(Records from a dataset)

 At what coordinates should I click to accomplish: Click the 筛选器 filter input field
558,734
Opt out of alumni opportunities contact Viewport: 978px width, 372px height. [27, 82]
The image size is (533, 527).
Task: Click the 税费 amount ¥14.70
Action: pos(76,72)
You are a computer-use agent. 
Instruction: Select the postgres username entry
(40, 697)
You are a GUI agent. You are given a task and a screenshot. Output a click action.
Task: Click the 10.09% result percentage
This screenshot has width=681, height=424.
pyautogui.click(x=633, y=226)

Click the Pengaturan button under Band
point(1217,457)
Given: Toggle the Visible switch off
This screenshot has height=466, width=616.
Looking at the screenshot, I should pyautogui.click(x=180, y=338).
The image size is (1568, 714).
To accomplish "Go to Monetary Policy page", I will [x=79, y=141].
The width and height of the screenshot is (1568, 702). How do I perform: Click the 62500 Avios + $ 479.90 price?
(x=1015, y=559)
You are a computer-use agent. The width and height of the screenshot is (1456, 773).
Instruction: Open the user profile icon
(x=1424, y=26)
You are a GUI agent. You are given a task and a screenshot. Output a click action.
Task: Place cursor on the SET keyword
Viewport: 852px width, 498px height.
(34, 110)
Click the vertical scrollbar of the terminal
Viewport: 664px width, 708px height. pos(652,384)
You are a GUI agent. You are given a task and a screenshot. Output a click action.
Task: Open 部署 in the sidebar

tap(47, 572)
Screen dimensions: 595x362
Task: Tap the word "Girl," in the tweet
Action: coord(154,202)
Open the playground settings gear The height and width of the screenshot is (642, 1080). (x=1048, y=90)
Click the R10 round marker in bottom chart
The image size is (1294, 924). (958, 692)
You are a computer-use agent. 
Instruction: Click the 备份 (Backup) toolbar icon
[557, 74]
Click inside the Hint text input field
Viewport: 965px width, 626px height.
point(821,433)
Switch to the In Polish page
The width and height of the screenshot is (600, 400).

[Goal of the exercise] Print every entry exactly as it appears.

[Response]
 At what coordinates should I click to accomplish: Click the 筛选器 filter input field
558,734
Opt out of alumni opportunities contact Viewport: 978px width, 372px height. [27, 82]
The image size is (533, 527).
Task: Click the 税费 amount ¥14.70
Action: pos(76,72)
You are a computer-use agent. 
Instruction: Select the postgres username entry
(40, 697)
You are a GUI agent. You are given a task and a screenshot. Output a click action.
Task: Click the 10.09% result percentage
This screenshot has width=681, height=424.
pyautogui.click(x=633, y=226)

Click the Pengaturan button under Band
point(1217,457)
Given: Toggle the Visible switch off
This screenshot has height=466, width=616.
Looking at the screenshot, I should pyautogui.click(x=180, y=338).
The image size is (1568, 714).
To accomplish "Go to Monetary Policy page", I will [x=79, y=141].
The width and height of the screenshot is (1568, 702). How do I perform: Click the 62500 Avios + $ 479.90 price?
(x=1015, y=559)
You are a computer-use agent. The width and height of the screenshot is (1456, 773).
Instruction: Open the user profile icon
(x=1424, y=26)
You are a GUI agent. You are given a task and a screenshot. Output a click action.
Task: Place cursor on the SET keyword
Viewport: 852px width, 498px height.
(34, 110)
Click the vertical scrollbar of the terminal
Viewport: 664px width, 708px height. pos(652,384)
You are a GUI agent. You are given a task and a screenshot. Output a click action.
Task: Open 部署 in the sidebar

tap(47, 572)
Screen dimensions: 595x362
Task: Tap the word "Girl," in the tweet
Action: coord(154,202)
Open the playground settings gear The height and width of the screenshot is (642, 1080). (x=1048, y=90)
Click the R10 round marker in bottom chart
The image size is (1294, 924). (958, 692)
You are a computer-use agent. 
Instruction: Click the 备份 (Backup) toolbar icon
[557, 74]
Click inside the Hint text input field
Viewport: 965px width, 626px height.
point(821,433)
Switch to the In Polish page
The width and height of the screenshot is (600, 400).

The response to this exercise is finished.